- **Problem description**:
Please output exactly the run of lines that starts at the line with "Viewport: 734px width, 425px height." and ends at the last line of the records below.

- **Material supplied**:
────────
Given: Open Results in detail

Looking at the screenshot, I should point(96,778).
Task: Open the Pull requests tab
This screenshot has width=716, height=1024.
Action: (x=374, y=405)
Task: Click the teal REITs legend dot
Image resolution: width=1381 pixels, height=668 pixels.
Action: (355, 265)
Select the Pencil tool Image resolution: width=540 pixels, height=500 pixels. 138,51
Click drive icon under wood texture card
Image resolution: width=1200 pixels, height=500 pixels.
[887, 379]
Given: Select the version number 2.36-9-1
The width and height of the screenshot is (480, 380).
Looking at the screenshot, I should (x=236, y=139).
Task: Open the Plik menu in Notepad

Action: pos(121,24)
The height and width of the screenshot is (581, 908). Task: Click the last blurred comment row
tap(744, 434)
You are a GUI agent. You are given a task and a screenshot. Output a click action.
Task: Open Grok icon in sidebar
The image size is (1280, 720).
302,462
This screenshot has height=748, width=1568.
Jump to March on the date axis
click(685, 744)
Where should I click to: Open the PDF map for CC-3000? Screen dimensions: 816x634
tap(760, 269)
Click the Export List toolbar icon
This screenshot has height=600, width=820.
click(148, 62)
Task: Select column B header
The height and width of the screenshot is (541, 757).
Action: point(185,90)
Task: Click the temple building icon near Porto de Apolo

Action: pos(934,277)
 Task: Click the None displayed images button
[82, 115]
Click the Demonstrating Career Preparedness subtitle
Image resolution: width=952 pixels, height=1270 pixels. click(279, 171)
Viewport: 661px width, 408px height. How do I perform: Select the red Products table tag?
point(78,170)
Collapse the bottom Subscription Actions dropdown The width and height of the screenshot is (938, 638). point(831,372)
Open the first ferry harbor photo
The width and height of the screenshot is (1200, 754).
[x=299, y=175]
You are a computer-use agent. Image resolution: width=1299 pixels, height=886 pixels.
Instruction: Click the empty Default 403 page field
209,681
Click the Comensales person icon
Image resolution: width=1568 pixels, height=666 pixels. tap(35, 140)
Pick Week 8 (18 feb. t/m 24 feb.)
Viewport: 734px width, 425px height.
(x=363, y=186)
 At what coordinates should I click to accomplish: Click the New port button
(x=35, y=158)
────────
- **Exercise result**:
Viewport: 734px width, 425px height.
(x=363, y=186)
 At what coordinates should I click to accomplish: Click the New port button
(x=35, y=158)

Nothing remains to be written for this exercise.